### EXERCISE GOAL
Write out, word for word, the lines beginning with the one that contains "Click the red annotation marker labeled a" and continuing through the one that contains "(x=363, y=454)", including both.

Lines from a data source
=-=-=

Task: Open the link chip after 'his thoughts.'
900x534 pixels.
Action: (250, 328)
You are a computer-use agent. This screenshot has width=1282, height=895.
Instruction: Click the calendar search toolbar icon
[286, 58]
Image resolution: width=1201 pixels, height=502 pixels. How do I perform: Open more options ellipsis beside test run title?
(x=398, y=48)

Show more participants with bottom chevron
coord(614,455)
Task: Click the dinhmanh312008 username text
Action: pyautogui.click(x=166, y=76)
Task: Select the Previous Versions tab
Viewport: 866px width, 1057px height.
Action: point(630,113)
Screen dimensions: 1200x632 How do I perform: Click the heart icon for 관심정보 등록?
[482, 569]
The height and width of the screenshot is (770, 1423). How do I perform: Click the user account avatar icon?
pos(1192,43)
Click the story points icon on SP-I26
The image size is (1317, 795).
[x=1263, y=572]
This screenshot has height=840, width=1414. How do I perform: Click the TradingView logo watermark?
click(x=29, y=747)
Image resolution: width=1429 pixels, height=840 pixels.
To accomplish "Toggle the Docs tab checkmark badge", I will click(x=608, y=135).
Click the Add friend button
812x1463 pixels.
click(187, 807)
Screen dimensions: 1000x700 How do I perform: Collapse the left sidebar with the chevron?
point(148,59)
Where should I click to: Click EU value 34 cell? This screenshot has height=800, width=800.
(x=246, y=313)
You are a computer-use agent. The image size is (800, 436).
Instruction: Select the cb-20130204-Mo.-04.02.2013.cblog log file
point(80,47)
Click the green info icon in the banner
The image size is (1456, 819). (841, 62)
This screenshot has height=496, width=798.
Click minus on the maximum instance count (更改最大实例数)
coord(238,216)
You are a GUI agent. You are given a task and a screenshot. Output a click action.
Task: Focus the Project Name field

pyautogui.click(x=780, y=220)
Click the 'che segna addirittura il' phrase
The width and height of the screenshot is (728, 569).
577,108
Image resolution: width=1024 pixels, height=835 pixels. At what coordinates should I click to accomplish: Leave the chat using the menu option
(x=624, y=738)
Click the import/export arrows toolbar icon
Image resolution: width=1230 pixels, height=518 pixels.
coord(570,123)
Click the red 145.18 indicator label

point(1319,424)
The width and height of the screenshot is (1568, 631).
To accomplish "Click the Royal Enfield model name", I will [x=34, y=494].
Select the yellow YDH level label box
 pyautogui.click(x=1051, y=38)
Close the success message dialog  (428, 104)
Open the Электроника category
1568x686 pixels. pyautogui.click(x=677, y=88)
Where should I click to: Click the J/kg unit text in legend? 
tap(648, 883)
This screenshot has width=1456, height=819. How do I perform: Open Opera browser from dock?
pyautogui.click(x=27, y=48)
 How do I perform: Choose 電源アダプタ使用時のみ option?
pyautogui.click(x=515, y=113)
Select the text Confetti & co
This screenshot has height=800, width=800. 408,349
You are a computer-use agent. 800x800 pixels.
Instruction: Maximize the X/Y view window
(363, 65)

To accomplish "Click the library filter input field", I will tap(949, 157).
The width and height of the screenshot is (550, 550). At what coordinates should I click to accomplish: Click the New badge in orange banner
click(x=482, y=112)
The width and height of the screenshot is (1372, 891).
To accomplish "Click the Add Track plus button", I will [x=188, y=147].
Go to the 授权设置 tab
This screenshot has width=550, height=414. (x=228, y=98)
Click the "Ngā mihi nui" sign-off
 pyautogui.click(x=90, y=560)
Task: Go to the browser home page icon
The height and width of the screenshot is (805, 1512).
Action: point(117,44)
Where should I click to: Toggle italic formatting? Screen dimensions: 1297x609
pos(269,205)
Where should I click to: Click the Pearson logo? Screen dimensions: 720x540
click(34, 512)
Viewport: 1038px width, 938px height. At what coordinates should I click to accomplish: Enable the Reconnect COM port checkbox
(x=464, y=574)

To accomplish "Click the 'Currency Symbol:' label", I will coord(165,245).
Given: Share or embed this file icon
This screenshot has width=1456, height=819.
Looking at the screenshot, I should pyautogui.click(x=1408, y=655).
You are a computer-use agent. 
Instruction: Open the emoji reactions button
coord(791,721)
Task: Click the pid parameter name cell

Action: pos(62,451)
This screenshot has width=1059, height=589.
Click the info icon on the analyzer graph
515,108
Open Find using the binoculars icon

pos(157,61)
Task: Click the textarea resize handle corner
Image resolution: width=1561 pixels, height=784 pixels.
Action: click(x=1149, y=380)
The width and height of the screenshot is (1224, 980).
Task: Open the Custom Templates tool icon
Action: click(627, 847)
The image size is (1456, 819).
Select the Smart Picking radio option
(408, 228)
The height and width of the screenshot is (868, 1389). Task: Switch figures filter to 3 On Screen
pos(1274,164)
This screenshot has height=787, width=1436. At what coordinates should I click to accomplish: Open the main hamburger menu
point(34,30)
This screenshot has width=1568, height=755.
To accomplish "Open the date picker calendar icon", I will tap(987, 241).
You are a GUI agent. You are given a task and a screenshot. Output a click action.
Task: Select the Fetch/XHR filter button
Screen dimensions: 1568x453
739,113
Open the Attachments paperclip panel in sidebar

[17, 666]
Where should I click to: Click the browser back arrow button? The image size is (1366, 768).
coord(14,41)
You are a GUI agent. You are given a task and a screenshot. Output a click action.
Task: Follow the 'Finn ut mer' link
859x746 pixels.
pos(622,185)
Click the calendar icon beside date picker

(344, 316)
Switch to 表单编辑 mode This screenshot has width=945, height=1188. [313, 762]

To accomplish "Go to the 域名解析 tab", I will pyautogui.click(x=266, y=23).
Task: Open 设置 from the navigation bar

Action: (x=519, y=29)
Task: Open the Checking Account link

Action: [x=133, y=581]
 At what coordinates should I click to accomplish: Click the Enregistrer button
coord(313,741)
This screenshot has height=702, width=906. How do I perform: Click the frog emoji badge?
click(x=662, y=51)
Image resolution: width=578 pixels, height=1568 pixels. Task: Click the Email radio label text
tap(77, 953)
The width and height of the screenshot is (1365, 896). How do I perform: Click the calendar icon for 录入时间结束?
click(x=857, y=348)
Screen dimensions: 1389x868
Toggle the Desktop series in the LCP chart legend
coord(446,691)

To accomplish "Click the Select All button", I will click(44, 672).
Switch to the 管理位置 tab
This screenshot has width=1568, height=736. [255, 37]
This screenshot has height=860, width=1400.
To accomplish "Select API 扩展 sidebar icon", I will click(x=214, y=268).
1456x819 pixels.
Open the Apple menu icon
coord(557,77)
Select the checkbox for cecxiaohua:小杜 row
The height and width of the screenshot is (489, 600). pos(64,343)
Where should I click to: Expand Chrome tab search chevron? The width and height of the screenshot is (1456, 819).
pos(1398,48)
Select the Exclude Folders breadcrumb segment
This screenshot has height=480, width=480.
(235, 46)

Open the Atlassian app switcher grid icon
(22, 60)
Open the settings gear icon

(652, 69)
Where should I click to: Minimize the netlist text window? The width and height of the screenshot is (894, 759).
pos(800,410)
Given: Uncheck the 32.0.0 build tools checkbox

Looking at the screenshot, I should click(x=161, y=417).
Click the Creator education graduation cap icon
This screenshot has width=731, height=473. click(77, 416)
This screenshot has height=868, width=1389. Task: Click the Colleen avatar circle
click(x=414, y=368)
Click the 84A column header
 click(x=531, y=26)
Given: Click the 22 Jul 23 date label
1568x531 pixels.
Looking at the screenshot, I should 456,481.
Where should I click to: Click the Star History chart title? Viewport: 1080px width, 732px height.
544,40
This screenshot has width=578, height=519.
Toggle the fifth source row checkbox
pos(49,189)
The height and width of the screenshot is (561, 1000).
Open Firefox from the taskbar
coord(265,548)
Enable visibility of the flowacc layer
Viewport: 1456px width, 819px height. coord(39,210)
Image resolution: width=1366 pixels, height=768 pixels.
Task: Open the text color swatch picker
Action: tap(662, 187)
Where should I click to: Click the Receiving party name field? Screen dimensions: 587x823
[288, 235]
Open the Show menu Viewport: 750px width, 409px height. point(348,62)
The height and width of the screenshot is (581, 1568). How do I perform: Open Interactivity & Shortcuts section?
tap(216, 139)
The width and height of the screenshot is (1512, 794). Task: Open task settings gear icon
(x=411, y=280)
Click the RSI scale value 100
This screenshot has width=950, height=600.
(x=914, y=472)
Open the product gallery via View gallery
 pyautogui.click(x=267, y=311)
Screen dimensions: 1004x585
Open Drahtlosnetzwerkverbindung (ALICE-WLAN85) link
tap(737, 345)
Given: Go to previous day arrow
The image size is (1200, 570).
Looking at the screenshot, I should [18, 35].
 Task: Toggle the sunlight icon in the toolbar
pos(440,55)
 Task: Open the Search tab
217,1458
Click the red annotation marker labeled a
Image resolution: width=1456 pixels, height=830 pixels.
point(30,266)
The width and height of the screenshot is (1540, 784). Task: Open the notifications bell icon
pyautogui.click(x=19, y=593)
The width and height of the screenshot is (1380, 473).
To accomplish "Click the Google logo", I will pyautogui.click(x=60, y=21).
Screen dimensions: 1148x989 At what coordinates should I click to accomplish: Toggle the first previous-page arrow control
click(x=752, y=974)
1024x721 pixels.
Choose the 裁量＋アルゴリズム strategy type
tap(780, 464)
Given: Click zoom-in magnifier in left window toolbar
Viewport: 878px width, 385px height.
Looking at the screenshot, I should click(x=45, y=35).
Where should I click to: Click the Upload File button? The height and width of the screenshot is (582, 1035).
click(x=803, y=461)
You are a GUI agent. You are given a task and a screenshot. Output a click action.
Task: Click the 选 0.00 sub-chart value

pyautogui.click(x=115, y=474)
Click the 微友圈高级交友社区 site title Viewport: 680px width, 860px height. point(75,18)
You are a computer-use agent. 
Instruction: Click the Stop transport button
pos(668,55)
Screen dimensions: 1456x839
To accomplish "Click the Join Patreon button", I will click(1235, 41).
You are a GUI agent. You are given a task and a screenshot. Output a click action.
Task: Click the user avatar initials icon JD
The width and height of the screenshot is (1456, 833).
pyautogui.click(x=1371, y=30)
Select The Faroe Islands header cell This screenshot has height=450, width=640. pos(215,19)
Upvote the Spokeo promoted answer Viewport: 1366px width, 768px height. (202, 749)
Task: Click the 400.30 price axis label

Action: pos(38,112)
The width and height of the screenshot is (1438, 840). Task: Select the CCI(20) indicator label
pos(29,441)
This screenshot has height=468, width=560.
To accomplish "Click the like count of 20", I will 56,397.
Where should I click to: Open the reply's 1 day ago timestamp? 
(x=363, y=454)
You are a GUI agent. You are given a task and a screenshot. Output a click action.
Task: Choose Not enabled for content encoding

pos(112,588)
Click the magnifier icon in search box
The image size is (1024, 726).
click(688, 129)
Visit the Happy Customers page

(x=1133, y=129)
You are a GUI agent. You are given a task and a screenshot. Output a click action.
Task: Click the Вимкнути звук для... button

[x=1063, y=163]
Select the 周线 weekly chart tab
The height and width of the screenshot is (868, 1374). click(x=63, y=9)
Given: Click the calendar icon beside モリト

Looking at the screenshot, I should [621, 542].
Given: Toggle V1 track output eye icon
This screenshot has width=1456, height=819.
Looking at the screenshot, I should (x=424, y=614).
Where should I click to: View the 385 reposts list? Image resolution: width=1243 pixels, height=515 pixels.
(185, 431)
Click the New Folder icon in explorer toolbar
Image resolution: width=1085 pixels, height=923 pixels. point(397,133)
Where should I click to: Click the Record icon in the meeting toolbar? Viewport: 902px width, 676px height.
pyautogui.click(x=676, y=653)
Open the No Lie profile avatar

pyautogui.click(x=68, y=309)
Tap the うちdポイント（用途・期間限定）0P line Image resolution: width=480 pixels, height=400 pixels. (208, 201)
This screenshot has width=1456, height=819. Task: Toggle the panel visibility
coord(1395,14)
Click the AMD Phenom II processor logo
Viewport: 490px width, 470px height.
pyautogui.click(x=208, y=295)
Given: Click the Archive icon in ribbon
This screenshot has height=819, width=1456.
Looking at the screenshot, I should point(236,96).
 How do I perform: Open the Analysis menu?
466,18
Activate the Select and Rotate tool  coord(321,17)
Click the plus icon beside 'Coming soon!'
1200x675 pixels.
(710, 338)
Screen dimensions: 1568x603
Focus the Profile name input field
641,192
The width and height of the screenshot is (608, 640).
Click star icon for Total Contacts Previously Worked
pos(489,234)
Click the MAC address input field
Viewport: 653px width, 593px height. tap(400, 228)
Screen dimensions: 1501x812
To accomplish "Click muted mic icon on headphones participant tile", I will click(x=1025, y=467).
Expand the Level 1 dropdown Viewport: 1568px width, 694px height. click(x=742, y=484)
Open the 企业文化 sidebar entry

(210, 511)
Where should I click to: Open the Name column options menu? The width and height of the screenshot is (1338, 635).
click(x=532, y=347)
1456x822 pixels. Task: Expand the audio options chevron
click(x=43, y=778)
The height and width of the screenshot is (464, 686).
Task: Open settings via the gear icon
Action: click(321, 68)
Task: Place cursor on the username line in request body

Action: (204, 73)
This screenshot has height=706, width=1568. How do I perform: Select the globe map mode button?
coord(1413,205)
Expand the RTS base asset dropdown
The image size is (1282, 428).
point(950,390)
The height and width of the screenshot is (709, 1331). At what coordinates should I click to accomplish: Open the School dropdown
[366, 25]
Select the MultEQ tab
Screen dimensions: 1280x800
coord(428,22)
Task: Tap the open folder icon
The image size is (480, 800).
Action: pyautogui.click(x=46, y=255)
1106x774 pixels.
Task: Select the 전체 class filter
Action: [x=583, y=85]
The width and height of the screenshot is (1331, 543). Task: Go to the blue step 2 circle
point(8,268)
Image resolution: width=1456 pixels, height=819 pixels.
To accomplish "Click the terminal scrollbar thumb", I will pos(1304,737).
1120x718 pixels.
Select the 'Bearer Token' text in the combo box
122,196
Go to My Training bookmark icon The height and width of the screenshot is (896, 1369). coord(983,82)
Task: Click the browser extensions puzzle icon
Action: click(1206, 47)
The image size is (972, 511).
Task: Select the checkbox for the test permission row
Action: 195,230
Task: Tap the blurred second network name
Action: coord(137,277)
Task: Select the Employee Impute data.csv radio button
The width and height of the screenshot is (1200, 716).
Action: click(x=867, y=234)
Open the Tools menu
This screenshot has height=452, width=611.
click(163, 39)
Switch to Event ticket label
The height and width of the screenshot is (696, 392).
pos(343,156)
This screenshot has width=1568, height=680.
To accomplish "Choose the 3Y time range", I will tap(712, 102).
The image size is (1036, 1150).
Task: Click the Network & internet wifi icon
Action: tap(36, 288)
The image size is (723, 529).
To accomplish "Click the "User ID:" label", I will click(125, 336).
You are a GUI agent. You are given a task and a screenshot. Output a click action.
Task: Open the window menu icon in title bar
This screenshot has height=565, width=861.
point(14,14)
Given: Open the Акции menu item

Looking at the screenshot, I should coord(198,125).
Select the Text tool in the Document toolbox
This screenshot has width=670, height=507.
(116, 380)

=-=-=

### TASK ANSWER
Click the red annotation marker labeled a
Image resolution: width=1456 pixels, height=830 pixels.
point(30,266)
The width and height of the screenshot is (1540, 784). Task: Open the notifications bell icon
pyautogui.click(x=19, y=593)
The width and height of the screenshot is (1380, 473).
To accomplish "Click the Google logo", I will pyautogui.click(x=60, y=21).
Screen dimensions: 1148x989 At what coordinates should I click to accomplish: Toggle the first previous-page arrow control
click(x=752, y=974)
1024x721 pixels.
Choose the 裁量＋アルゴリズム strategy type
tap(780, 464)
Given: Click zoom-in magnifier in left window toolbar
Viewport: 878px width, 385px height.
Looking at the screenshot, I should click(x=45, y=35).
Where should I click to: Click the Upload File button? The height and width of the screenshot is (582, 1035).
click(x=803, y=461)
You are a GUI agent. You are given a task and a screenshot. Output a click action.
Task: Click the 选 0.00 sub-chart value

pyautogui.click(x=115, y=474)
Click the 微友圈高级交友社区 site title Viewport: 680px width, 860px height. point(75,18)
You are a computer-use agent. 
Instruction: Click the Stop transport button
pos(668,55)
Screen dimensions: 1456x839
To accomplish "Click the Join Patreon button", I will click(1235, 41).
You are a GUI agent. You are given a task and a screenshot. Output a click action.
Task: Click the user avatar initials icon JD
The width and height of the screenshot is (1456, 833).
pyautogui.click(x=1371, y=30)
Select The Faroe Islands header cell This screenshot has height=450, width=640. pos(215,19)
Upvote the Spokeo promoted answer Viewport: 1366px width, 768px height. (202, 749)
Task: Click the 400.30 price axis label

Action: pos(38,112)
The width and height of the screenshot is (1438, 840). Task: Select the CCI(20) indicator label
pos(29,441)
This screenshot has height=468, width=560.
To accomplish "Click the like count of 20", I will 56,397.
Where should I click to: Open the reply's 1 day ago timestamp? 
(x=363, y=454)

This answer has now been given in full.